# Work to be completed
Render each line of the listing below as one string in a JSON list, omitting blank lines.

╭─ Dataset records

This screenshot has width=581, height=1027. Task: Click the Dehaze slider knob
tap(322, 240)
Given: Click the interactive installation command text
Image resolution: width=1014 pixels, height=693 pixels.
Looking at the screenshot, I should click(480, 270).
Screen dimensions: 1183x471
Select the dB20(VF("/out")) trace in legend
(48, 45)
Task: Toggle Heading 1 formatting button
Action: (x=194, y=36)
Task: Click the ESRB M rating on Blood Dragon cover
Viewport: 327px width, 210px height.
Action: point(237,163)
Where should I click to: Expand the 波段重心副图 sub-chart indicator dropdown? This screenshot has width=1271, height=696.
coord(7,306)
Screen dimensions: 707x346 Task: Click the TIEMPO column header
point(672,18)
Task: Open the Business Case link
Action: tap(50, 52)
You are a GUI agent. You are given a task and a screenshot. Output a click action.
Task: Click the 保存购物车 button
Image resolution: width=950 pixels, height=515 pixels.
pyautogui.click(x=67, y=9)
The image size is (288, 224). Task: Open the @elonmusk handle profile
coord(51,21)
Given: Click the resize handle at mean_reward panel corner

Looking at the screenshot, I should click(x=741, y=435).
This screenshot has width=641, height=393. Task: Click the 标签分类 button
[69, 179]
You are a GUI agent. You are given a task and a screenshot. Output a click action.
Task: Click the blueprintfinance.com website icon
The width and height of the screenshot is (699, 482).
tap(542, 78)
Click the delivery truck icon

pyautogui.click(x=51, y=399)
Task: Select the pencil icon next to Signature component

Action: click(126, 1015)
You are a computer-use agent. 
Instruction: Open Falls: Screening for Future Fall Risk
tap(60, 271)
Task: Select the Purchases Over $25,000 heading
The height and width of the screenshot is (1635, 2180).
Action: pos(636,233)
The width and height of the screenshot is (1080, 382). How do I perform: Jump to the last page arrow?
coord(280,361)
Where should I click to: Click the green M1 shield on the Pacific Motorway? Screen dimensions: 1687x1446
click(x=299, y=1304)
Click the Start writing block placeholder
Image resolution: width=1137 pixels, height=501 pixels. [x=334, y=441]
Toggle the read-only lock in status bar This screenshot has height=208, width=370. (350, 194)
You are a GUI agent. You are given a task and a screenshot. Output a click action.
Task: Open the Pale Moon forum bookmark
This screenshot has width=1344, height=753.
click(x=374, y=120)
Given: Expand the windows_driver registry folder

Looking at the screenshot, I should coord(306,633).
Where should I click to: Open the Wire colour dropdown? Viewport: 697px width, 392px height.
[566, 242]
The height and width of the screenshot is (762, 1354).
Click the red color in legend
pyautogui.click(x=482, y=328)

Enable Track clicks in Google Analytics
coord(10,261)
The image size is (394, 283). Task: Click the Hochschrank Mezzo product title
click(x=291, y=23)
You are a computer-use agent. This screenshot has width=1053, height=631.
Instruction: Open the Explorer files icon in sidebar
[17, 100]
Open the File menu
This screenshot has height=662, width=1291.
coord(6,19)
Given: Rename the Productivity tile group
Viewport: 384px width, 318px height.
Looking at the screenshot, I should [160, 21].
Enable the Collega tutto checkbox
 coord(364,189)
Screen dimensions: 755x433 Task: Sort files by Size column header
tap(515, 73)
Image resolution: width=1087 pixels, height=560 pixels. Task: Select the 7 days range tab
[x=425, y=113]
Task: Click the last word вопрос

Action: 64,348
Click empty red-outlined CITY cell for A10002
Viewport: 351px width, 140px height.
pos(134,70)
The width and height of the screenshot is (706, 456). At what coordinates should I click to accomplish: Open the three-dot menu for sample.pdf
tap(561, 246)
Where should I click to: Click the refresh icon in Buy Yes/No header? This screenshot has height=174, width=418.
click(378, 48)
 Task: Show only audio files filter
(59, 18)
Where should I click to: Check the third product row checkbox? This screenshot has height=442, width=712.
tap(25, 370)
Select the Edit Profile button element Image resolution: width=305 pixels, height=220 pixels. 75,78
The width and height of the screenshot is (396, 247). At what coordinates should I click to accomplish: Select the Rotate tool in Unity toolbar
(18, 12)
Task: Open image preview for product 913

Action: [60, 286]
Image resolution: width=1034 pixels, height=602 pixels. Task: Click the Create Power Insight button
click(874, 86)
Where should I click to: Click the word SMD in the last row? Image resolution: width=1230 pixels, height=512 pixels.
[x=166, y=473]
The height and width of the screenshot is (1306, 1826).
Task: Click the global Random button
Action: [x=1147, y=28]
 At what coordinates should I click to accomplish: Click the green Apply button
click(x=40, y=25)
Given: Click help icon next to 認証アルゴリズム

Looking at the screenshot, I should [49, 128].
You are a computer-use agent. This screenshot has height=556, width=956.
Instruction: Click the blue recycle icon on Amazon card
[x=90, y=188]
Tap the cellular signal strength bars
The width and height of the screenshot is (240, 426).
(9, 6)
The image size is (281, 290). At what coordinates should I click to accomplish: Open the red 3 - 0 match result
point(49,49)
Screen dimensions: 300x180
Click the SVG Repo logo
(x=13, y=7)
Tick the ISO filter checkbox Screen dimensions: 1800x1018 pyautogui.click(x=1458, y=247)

╰─

# Reply
[
  "This screenshot has width=581, height=1027. Task: Click the Dehaze slider knob",
  "tap(322, 240)",
  "Given: Click the interactive installation command text",
  "Image resolution: width=1014 pixels, height=693 pixels.",
  "Looking at the screenshot, I should click(480, 270).",
  "Screen dimensions: 1183x471",
  "Select the dB20(VF(\"/out\")) trace in legend",
  "(48, 45)",
  "Task: Toggle Heading 1 formatting button",
  "Action: (x=194, y=36)",
  "Task: Click the ESRB M rating on Blood Dragon cover",
  "Viewport: 327px width, 210px height.",
  "Action: point(237,163)",
  "Where should I click to: Expand the 波段重心副图 sub-chart indicator dropdown? This screenshot has width=1271, height=696.",
  "coord(7,306)",
  "Screen dimensions: 707x346 Task: Click the TIEMPO column header",
  "point(672,18)",
  "Task: Open the Business Case link",
  "Action: tap(50, 52)",
  "You are a GUI agent. You are given a task and a screenshot. Output a click action.",
  "Task: Click the 保存购物车 button",
  "Image resolution: width=950 pixels, height=515 pixels.",
  "pyautogui.click(x=67, y=9)",
  "The image size is (288, 224). Task: Open the @elonmusk handle profile",
  "coord(51,21)",
  "Given: Click the resize handle at mean_reward panel corner",
  "Looking at the screenshot, I should click(x=741, y=435).",
  "This screenshot has width=641, height=393. Task: Click the 标签分类 button",
  "[69, 179]",
  "You are a GUI agent. You are given a task and a screenshot. Output a click action.",
  "Task: Click the blueprintfinance.com website icon",
  "The width and height of the screenshot is (699, 482).",
  "tap(542, 78)",
  "Click the delivery truck icon",
  "pyautogui.click(x=51, y=399)",
  "Task: Select the pencil icon next to Signature component",
  "Action: click(126, 1015)",
  "You are a computer-use agent. ",
  "Instruction: Open Falls: Screening for Future Fall Risk",
  "tap(60, 271)",
  "Task: Select the Purchases Over $25,000 heading",
  "The height and width of the screenshot is (1635, 2180).",
  "Action: pos(636,233)",
  "The width and height of the screenshot is (1080, 382). How do I perform: Jump to the last page arrow?",
  "coord(280,361)",
  "Where should I click to: Click the green M1 shield on the Pacific Motorway? Screen dimensions: 1687x1446",
  "click(x=299, y=1304)",
  "Click the Start writing block placeholder",
  "Image resolution: width=1137 pixels, height=501 pixels. [x=334, y=441]",
  "Toggle the read-only lock in status bar This screenshot has height=208, width=370. (350, 194)",
  "You are a GUI agent. You are given a task and a screenshot. Output a click action.",
  "Task: Open the Pale Moon forum bookmark",
  "This screenshot has width=1344, height=753.",
  "click(x=374, y=120)",
  "Given: Expand the windows_driver registry folder",
  "Looking at the screenshot, I should coord(306,633).",
  "Where should I click to: Open the Wire colour dropdown? Viewport: 697px width, 392px height.",
  "[566, 242]",
  "The height and width of the screenshot is (762, 1354).",
  "Click the red color in legend",
  "pyautogui.click(x=482, y=328)",
  "Enable Track clicks in Google Analytics",
  "coord(10,261)",
  "The image size is (394, 283). Task: Click the Hochschrank Mezzo product title",
  "click(x=291, y=23)",
  "You are a computer-use agent. This screenshot has width=1053, height=631.",
  "Instruction: Open the Explorer files icon in sidebar",
  "[17, 100]",
  "Open the File menu",
  "This screenshot has height=662, width=1291.",
  "coord(6,19)",
  "Given: Rename the Productivity tile group",
  "Viewport: 384px width, 318px height.",
  "Looking at the screenshot, I should [160, 21].",
  "Enable the Collega tutto checkbox",
  " coord(364,189)",
  "Screen dimensions: 755x433 Task: Sort files by Size column header",
  "tap(515, 73)",
  "Image resolution: width=1087 pixels, height=560 pixels. Task: Select the 7 days range tab",
  "[x=425, y=113]",
  "Task: Click the last word вопрос",
  "Action: 64,348",
  "Click empty red-outlined CITY cell for A10002",
  "Viewport: 351px width, 140px height.",
  "pos(134,70)",
  "The width and height of the screenshot is (706, 456). At what coordinates should I click to accomplish: Open the three-dot menu for sample.pdf",
  "tap(561, 246)",
  "Where should I click to: Click the refresh icon in Buy Yes/No header? This screenshot has height=174, width=418.",
  "click(378, 48)",
  " Task: Show only audio files filter",
  "(59, 18)",
  "Where should I click to: Check the third product row checkbox? This screenshot has height=442, width=712.",
  "tap(25, 370)",
  "Select the Edit Profile button element Image resolution: width=305 pixels, height=220 pixels. 75,78",
  "The width and height of the screenshot is (396, 247). At what coordinates should I click to accomplish: Select the Rotate tool in Unity toolbar",
  "(18, 12)",
  "Task: Open image preview for product 913",
  "Action: [60, 286]",
  "Image resolution: width=1034 pixels, height=602 pixels. Task: Click the Create Power Insight button",
  "click(874, 86)",
  "Where should I click to: Click the word SMD in the last row? Image resolution: width=1230 pixels, height=512 pixels.",
  "[x=166, y=473]",
  "The height and width of the screenshot is (1306, 1826).",
  "Task: Click the global Random button",
  "Action: [x=1147, y=28]",
  " At what coordinates should I click to accomplish: Click the green Apply button",
  "click(x=40, y=25)",
  "Given: Click help icon next to 認証アルゴリズム",
  "Looking at the screenshot, I should [49, 128].",
  "You are a computer-use agent. This screenshot has height=556, width=956.",
  "Instruction: Click the blue recycle icon on Amazon card",
  "[x=90, y=188]",
  "Tap the cellular signal strength bars",
  "The width and height of the screenshot is (240, 426).",
  "(9, 6)",
  "The image size is (281, 290). At what coordinates should I click to accomplish: Open the red 3 - 0 match result",
  "point(49,49)",
  "Screen dimensions: 300x180",
  "Click the SVG Repo logo",
  "(x=13, y=7)",
  "Tick the ISO filter checkbox Screen dimensions: 1800x1018 pyautogui.click(x=1458, y=247)"
]